Where clove bud oil has a warm, sweet, spicy complexity (from eugenol plus eugenyl acetate, beta-caryophyllene, and other minor components), clove leaf oil is more one-dimensional: a raw, aggressive eugenol blast with a harsh phenolic edge. It is significantly cheaper than bud oil and is the primary industrial source of eugenol.
In perfumery, clove leaf oil is used as a cost-effective eugenol source rather than for its own character. It appears in functional perfumery and as a starting material for vanillin synthesis (eugenol can be chemically converted to vanillin).
Eugenol from clove leaf oil was once the starting material for most of the world's synthetic vanillin. The process, developed in the late 19th century, involves converting eugenol to isoeugenol and then oxidizing it to vanillin. Today, most synthetic vanillin comes from guaiacol or lignin instead, but the clove-to-vanilla pathway remains chemically restrained.
Extraction & Chemistry
Extraction method: Steam distillation of Syzygium aromaticum leaves. The oil is a dark brown liquid with 82-88% eugenol. Yields are approximately 2-3% from dried leaves. Major production in Indonesia, Madagascar, and Tanzania. Significantly cheaper than clove bud oil, which yields only 15-20% from dried buds.

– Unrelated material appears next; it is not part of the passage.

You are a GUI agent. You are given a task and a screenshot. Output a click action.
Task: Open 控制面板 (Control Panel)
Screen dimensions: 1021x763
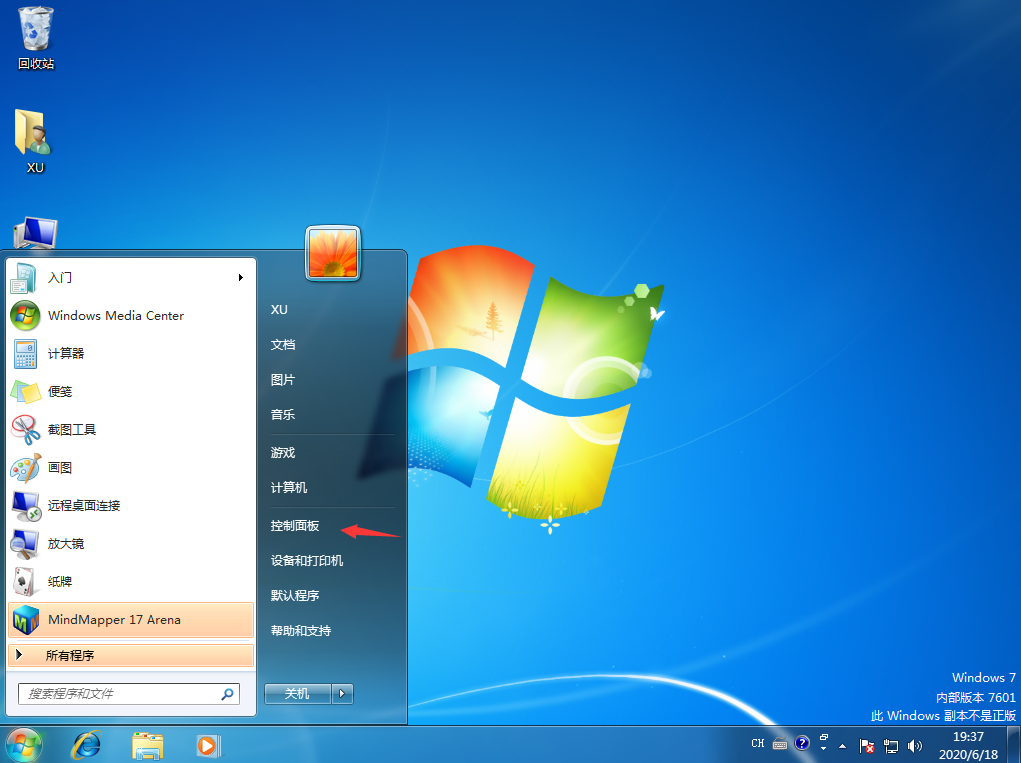296,525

Restricted (IFRA — high eugenol content, sensitization potential)
Synonyms
CLOVE OIL · CLOVE BUD OIL · CLOVE LEAF OIL
Physical Properties
Odor Strength
Medium
Appearance
Pale yellow to dark brown liquid
Flash Point
225.00 °F. TCC ( 107.22 °C. )
Specific Gravity
1.03800 to 1.06000 @ 25.00 °C.
Refractive Index
1.52800 to 1.53800 @ 20.00 °C.
In Perfumery
Clove leaf oil is primarily an industrial eugenol source rather than a fine-fragrance ingredient. It provides raw clove-phenolic character at lower cost than bud oil. Used in functional perfumery, dental products, and as a feedstock for vanillin production. In fine fragrance, clove bud oil or synthetic eugenol are preferred for their greater refinement. Compatible with other phenolic spices and warm bases.